A statutory right of first refusal under Part 1 of the Landlord and Tenant Act 1987 exists for qualifying tenants of premises, held under a long lease, when their landlord makes a relevant disposal. In the absence of a reasonable excuse, it is a criminal offence for a landlord to make such a disposal to a third-party purchaser without first offering the interest to the QTs. The 1987 Act also provides a mechanism to compel the third-party purchaser to transfer the interest acquired to the QTs’ nominee.
S Franses Ltd and others v Block 6 Ashley Gardens Roof Gardens Ltd and others [2023] EWHC 2880 (Ch); [2023] PLSCS 191 provides useful guidance on the contents of the notices served in compliance with that mechanism.
The provisions
Section 1 prohibits a landlord from making a relevant disposal of the premises to which Part 1 applies without first serving a notice under section 5 on the QTs offering them the right of first refusal.
In default of a section 5 notice being served, a requisite majority of the QTs can serve a purchase notice under section 12B(2) requiring the third-party purchaser to dispose of the interest to the QTs’ nominee on the “terms on which it was made (including those relating to the consideration payable)”.
Section 19(1) empowers the court, on the application of any interested person, to make an order requiring any person who has defaulted in complying with any duty imposed on him by any provision under Part 1 to make good the default. Section 19(2) provides that an application cannot be made unless a notice has first been served on the person in question requiring the default to be made good (“the default notice”).
No offer
Block 6 Ashley Gardens Ltd was the freeholder of a block of flats in London. The long leaseholders of the flats were all QTs and shareholders in the freeholder.
During the April 2012 AGM, the directors of the freeholder were given authority to negotiate leases of the roof with S Franses Ltd, James Ramsey and Ian McCaig, who held long leases of flats on the top floor of the block. However, the other QTs were not notified of their rights under section 5.

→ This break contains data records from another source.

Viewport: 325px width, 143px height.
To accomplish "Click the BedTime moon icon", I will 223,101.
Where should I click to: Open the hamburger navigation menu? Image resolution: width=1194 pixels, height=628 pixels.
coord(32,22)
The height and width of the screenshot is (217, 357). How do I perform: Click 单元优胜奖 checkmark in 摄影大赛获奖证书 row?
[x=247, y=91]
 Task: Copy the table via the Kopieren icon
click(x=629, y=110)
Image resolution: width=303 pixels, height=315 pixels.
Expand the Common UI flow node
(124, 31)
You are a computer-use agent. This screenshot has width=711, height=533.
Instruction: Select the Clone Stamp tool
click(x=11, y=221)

The roof leases were granted in July 2012 for a premium of £1. It was a condition of the grant that S Franses, Ramsey and McCaig would carry out certain defined works. Additionally, S Franses and Ramsey orally agreed to undertake works to the common parts of the building.
The realisation
The QTs subsequently learnt that they had been deprived of their right of first refusal. In March 2020, a requisite majority of the QTs served purchase notices on S Franses and Ramsey, requiring them to dispose of the roof leases on the terms made under the original disposal to the tenants’ nominee purchaser, Block 6 Ashley Gardens Roof Gardens Ltd.

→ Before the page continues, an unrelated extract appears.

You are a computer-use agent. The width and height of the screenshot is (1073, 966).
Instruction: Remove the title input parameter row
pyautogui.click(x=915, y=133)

In July 2020, default notices, appending a form TR1, were subsequently served on S Franses and Ramsey. The default notice referred to the purchase notices and required them to transfer the roof leases to Block 6 Ashley Gardens Roof Gardens. At trial, S Franses and Ramsey argued (among other things) that the default notices were invalid because they did not require compliance with the purchase notices; rather, the notices sought the execution of a form TR1 for consideration of £1, which imposed an entirely different obligation.
The penalty
The trial judge found that the default notices were valid. They essentially called on S Franses and Ramsey to comply with their obligations under section 12B. Further, it was sufficient notice under section 19(2)(a) as it required them to make good their default.
Exercising its discretion under section 19, the court declared that Block 6 Ashley Gardens Roof Gardens was entitled to acquire the roof leases, on the terms they were originally made, including the consideration payable. The sums expended by S Franses and Ramsey for the works carried out to the roof and under the oral agreement were also to be reflected in the purchase price payable.
Clarity
In dismissing S Franses and Ramsey’s appeal, the High Court clarified that there was not a prescribed form for a default notice. The requirement was simply for a document that complied with section 19(2). Additionally, the document did not have to accurately set out all the steps that the person in default was required to take to comply with their duty under section 12B(2). Section 19(2) prescribed only the overall meaning that was to be conveyed in a default notice.
Block 6 Ashley Gardens Roof Gardens’ cross-appeal was also dismissed. The High Court found that section 2(1) of the Law of Property (Miscellaneous Provisions) Act 1989 applied to the oral agreement. It was a contract for the sale or other disposition of an interest in land that was not in writing. The use of the word “terms” in section 12B(2) was not qualified, as contended by the first respondent, to only enforceable terms. Parliament had placed no express limitations on the “terms that mattered” for the purposes of section 12B.
Section 12B had to be construed purposively. It was engaged only when a third-party purchaser had acquired land without a right of first refusal being given to the QTs under section 5. The Act addressed matters looking backwards from the date of the purchase notice, ascertaining what the third-party purchaser had to pay to acquire the interest and broadly speaking allowing the QTs to step into the third-party purchaser’s shoes by acquiring the interest on those terms.